- Church: Roman Catholic Church
- Diocese: Motherwell
- Appointed: 8 December 1964
- Term ended: 14 December 1982
- Predecessor: James Donald Scanlan
- Successor: Joseph Devine

Orders
- Ordination: 15 June 1946 by Andrew McDonald
- Consecration: 24 February 1965 by James Donald Scanlan

Personal details
- Born: Francis Alexander Spalding Warden Thomson 15 May 1917 Edinburgh, Scotland
- Died: 6 December 1987 (aged 70) Partick, Glasgow, Scotland
- Buried: Motherwell Cathedral
- Motto: Sperans in Domino

= Francis Thomson (bishop) =

Scottish Roman Catholic clergyman

Francis Alexander Spalding Warden Thomson (15 May 1917 – 6 December 1987) was a Scottish Roman Catholic clergyman who served as the Bishop of Motherwell from 1964 to 1982.

== Biography ==
Born in Edinburgh, Scotland on 15 May 1917 and was educated at George Watson's College. He received a Master of Arts from University of Edinburgh (1938) and a Bachelor of Arts from the University of Cambridge (1940). He received a licentiate of Sacred Theology from the Angelicum in Rome and was ordained to the priesthood on 15 June 1946 for the Archdiocese of St Andrews and Edinburgh. He served as a curate at St Patrick's, Kilsyth (1946–48); St James', St Andrews (1949–52) and St Cuthbert's, Edinburgh (1952–53). He was a staff member at St Andrew's College, Drygrange (1953–60) and was rector of St Mary's College, Blairs (1960–64). In 1961, he was named honorary canon of St Andrews and Edinburgh.
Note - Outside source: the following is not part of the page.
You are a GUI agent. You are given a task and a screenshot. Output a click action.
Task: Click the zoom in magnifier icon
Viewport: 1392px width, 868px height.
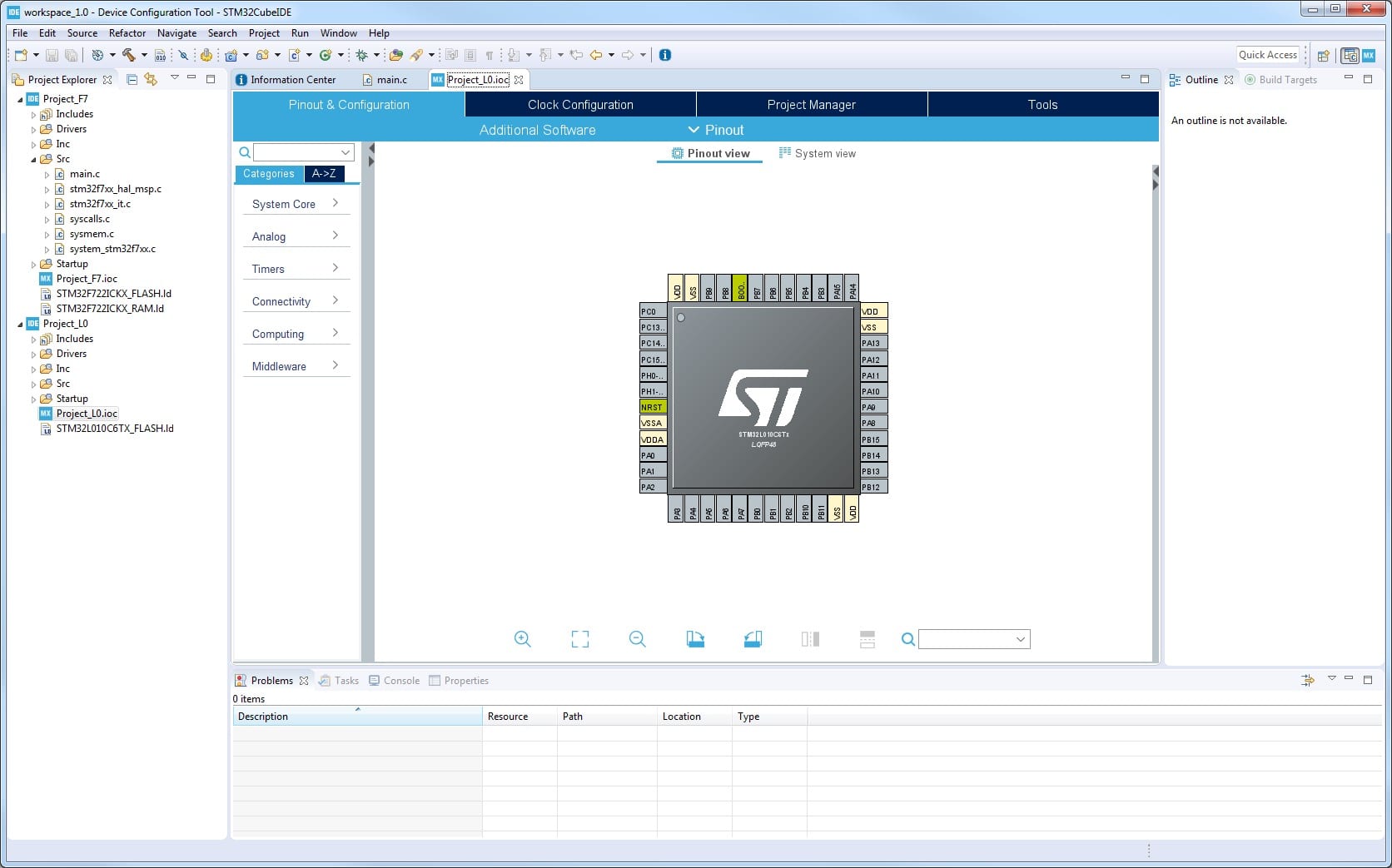pyautogui.click(x=522, y=639)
He was appointed the Bishop of the Diocese of Motherwell by the Holy See on 8 December 1964, and consecrated to the Episcopate on 24 February 1965. The principal consecrator was Archbishop James Donald Scanlan of Glasgow, and the principal co-consecrators were Bishop James Black of Paisley and Bishop Stephen McGill of Argyll and the Isles (later Bishop of Paisley). He attended the final session of the Second Vatican Council in 1965.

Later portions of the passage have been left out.